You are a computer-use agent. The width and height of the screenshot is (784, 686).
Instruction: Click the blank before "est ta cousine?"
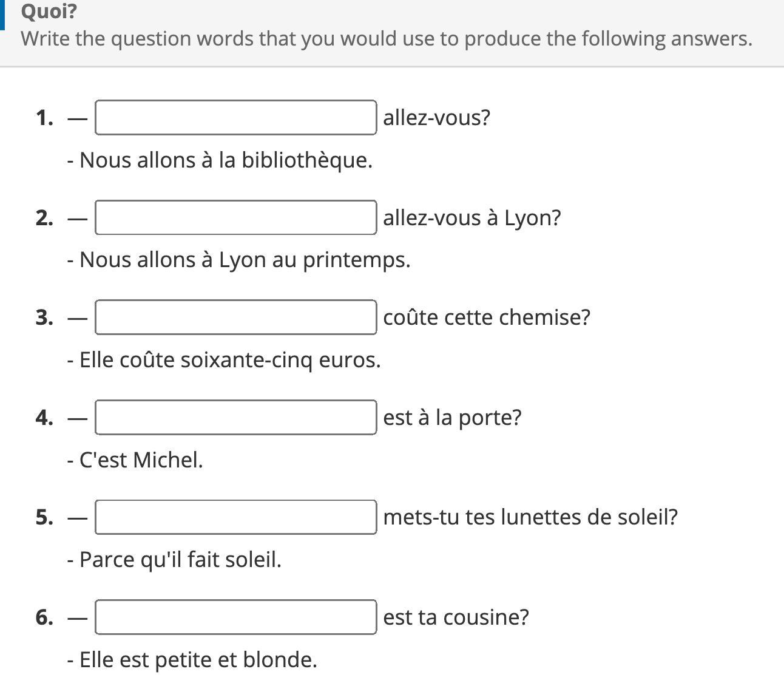point(235,617)
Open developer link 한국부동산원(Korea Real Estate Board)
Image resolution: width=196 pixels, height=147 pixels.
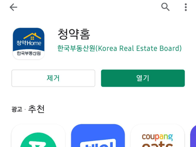tap(119, 48)
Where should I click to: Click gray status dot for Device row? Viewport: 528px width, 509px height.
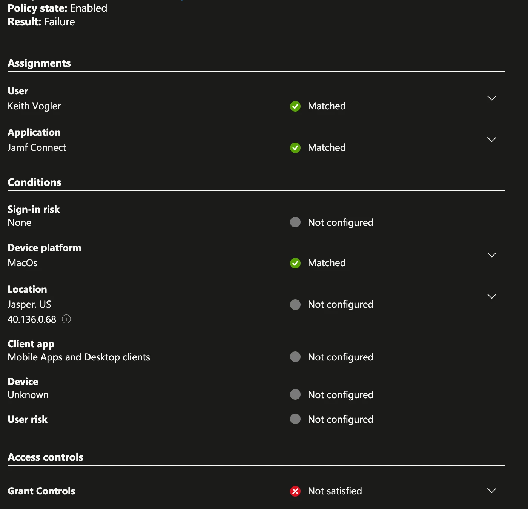[x=295, y=394]
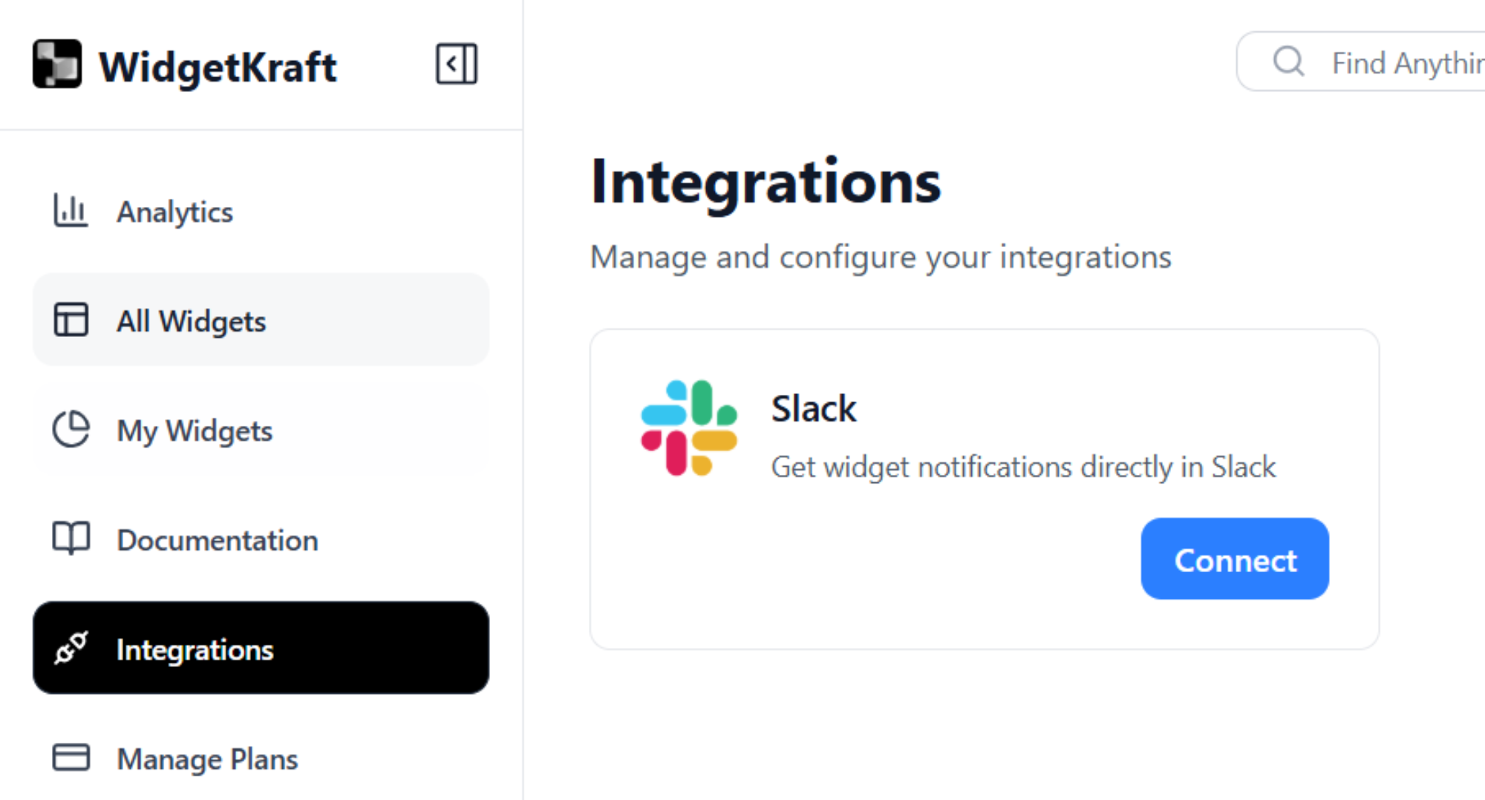Open the Analytics menu item
This screenshot has height=800, width=1485.
[x=174, y=212]
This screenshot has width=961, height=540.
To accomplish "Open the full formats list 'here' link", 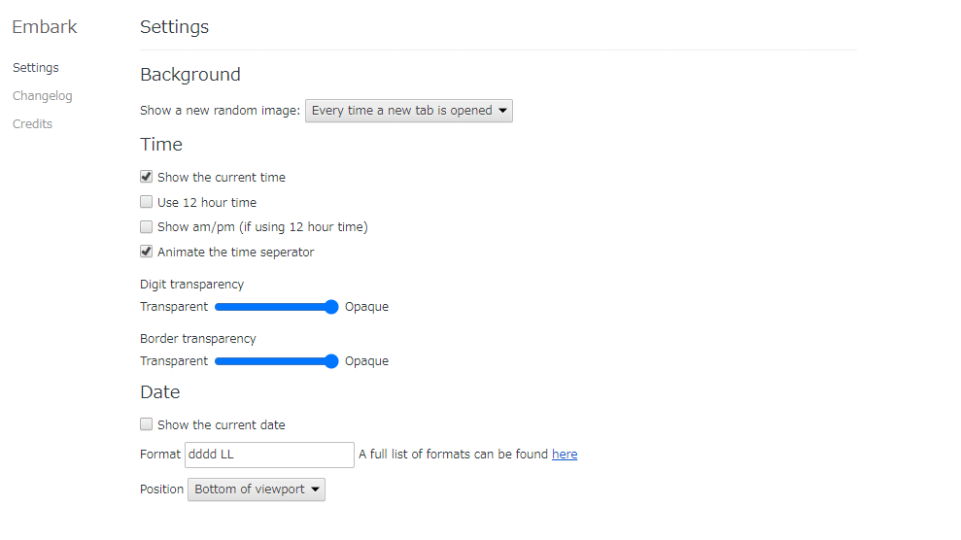I will pyautogui.click(x=565, y=455).
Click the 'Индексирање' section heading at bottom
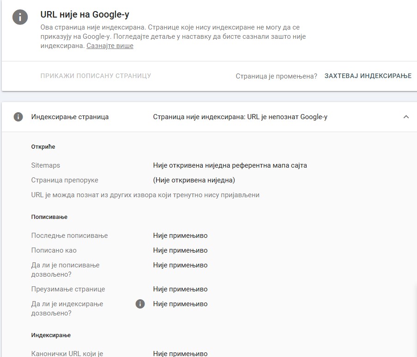Viewport: 417px width, 357px height. [x=51, y=335]
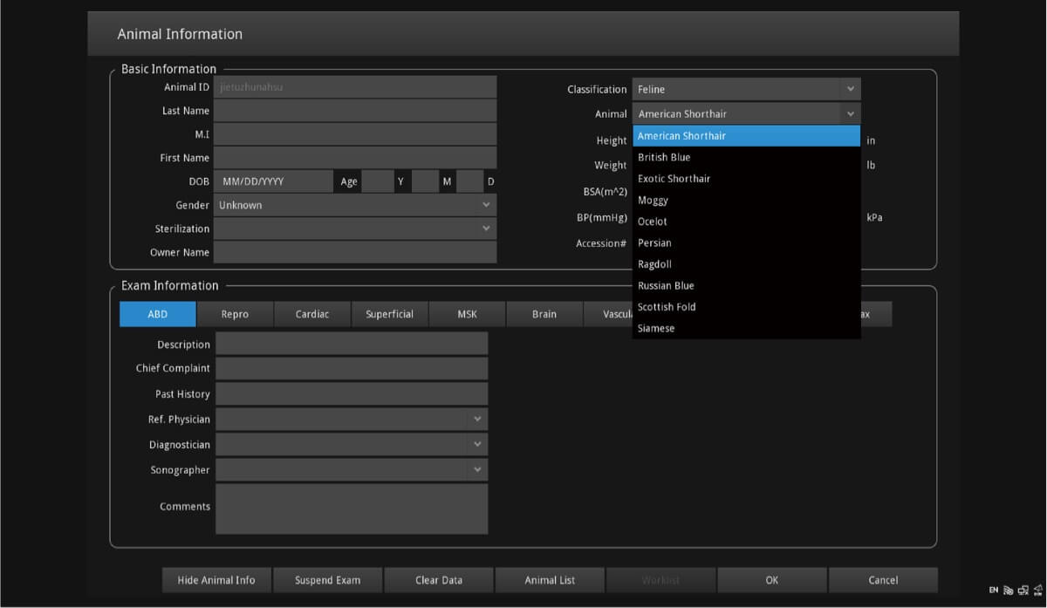Click the wireless network status icon
1047x608 pixels.
pos(1008,591)
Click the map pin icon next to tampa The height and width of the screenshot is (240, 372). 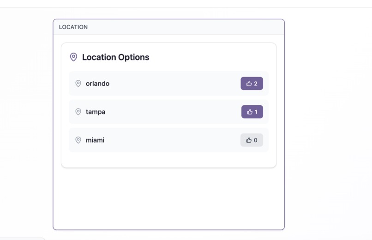(78, 112)
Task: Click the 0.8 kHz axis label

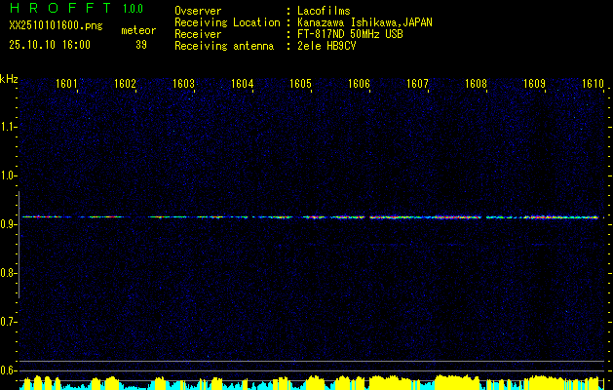Action: 10,273

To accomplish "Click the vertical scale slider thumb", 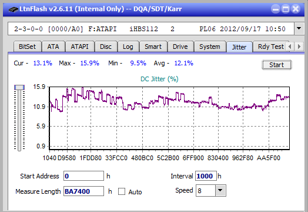I will coord(19,87).
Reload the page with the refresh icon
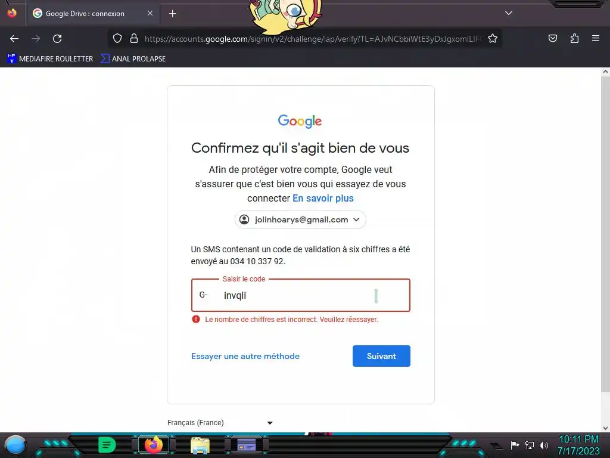 pyautogui.click(x=57, y=39)
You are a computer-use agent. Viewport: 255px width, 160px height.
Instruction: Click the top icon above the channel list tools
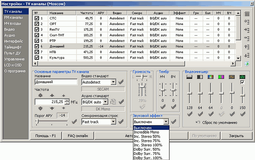click(247, 14)
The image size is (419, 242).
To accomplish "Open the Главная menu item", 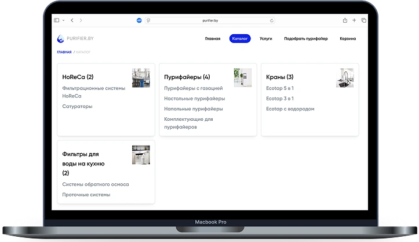I will click(213, 39).
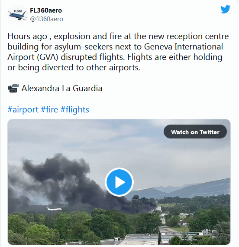Open the Twitter bird logo link
The image size is (239, 247).
tap(225, 9)
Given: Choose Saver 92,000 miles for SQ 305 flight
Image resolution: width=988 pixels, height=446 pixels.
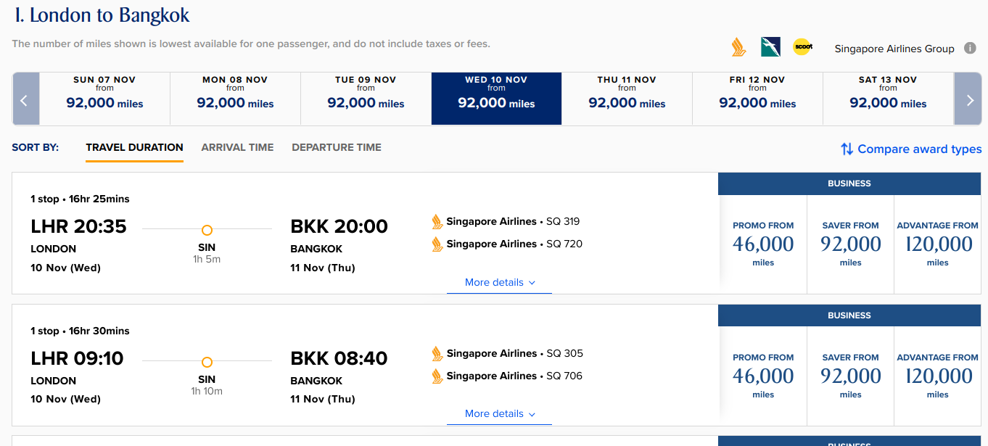Looking at the screenshot, I should click(850, 376).
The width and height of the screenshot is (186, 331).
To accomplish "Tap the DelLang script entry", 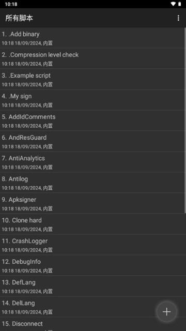I will tap(92, 307).
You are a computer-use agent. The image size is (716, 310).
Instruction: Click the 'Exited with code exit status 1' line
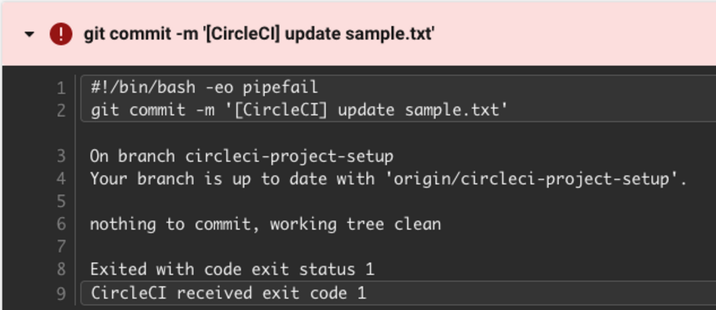click(232, 269)
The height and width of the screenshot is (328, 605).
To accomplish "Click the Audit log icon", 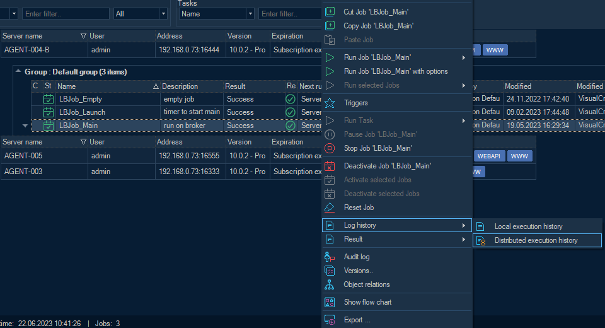I will 330,257.
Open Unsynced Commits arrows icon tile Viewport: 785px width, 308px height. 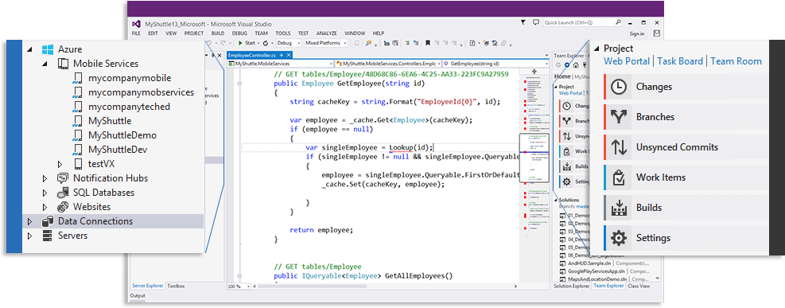point(619,147)

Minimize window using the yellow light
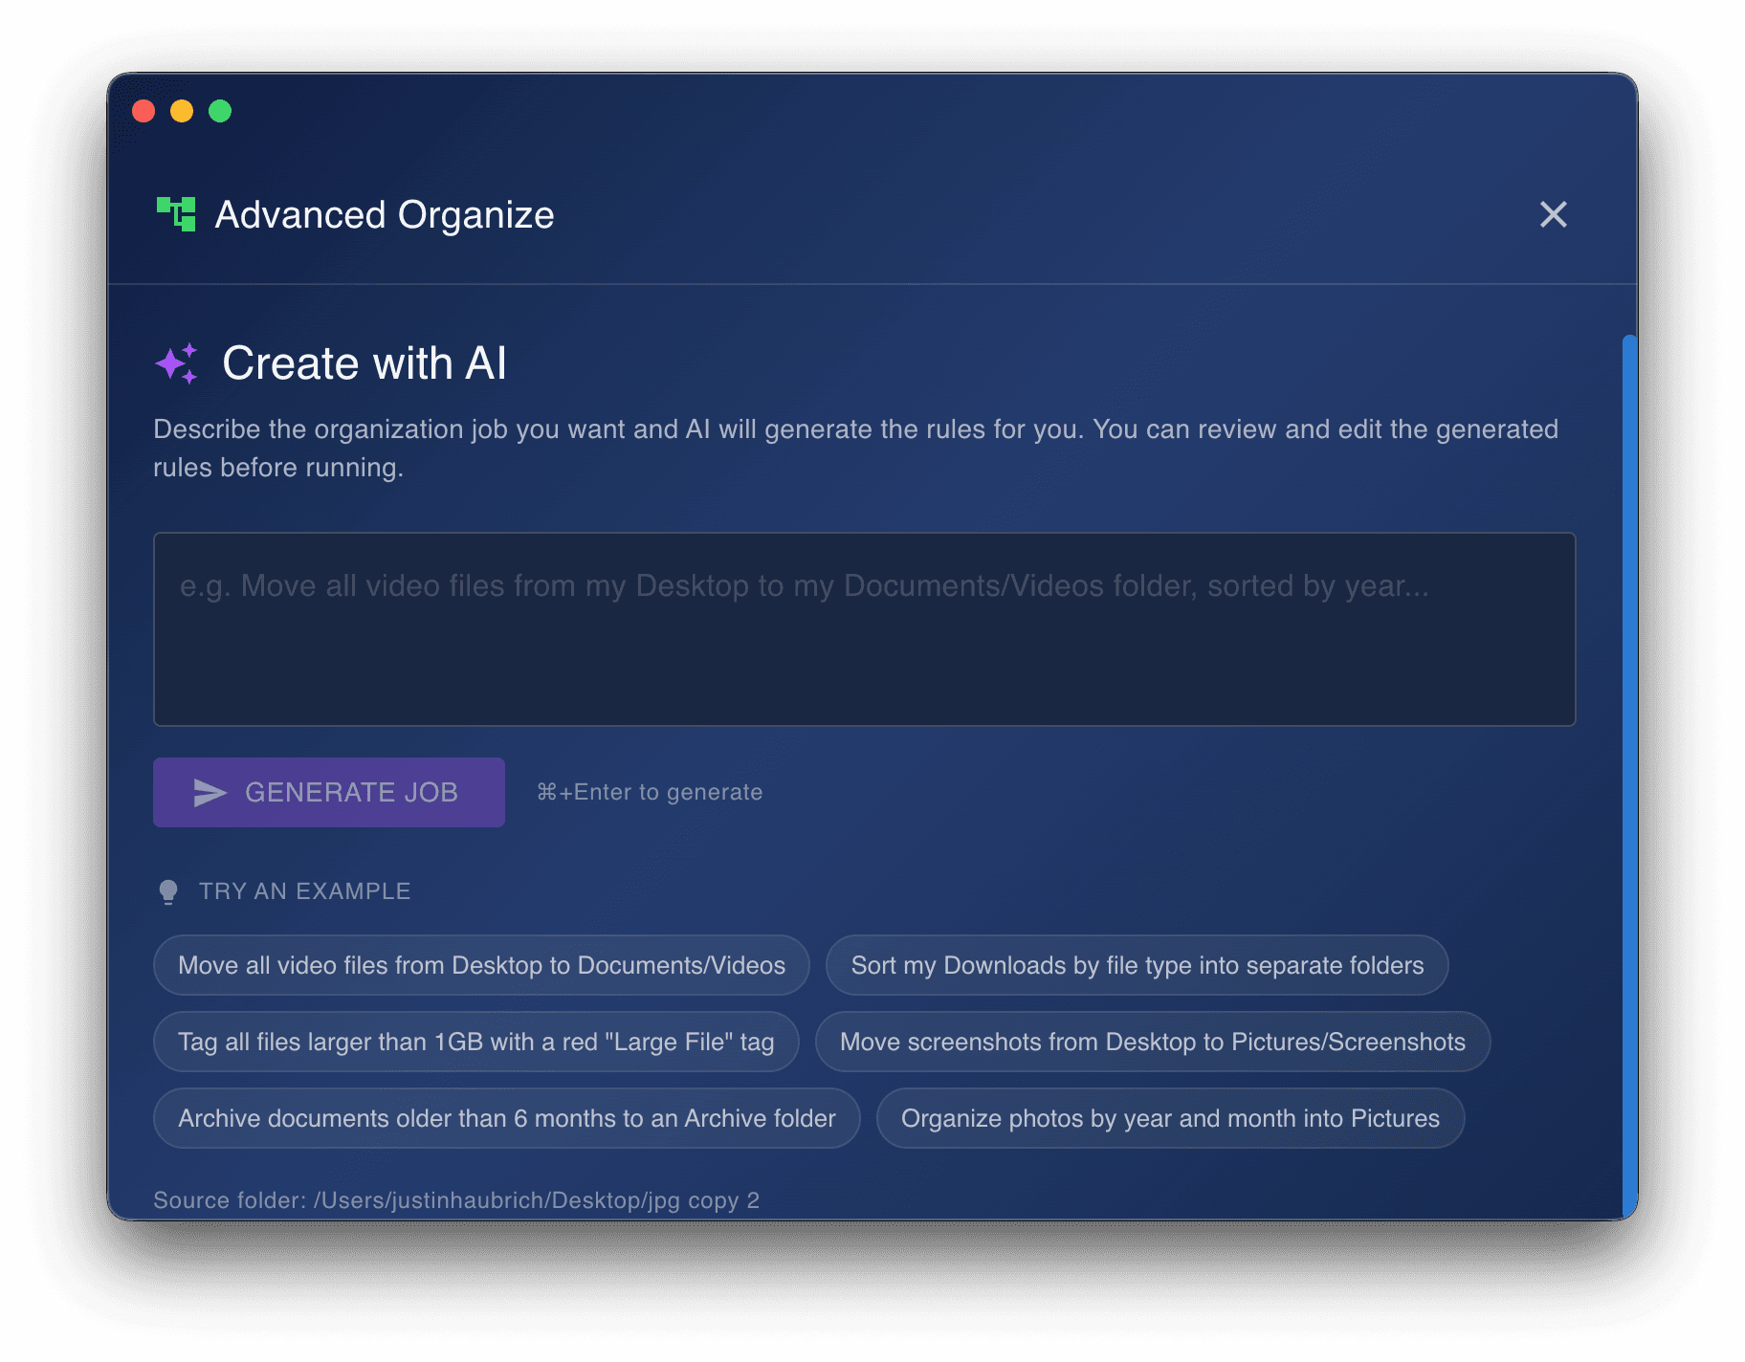click(182, 111)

-- PROBLEM STATEMENT --
Pull every line containing "computer" from the material above.

-- TASK RESULT --
You are a computer-use agent. The width and height of the screenshot is (784, 686).
You are a computer-use agent. Viewport: 255px width, 160px height.
You are a computer-use agent. The image size is (716, 310).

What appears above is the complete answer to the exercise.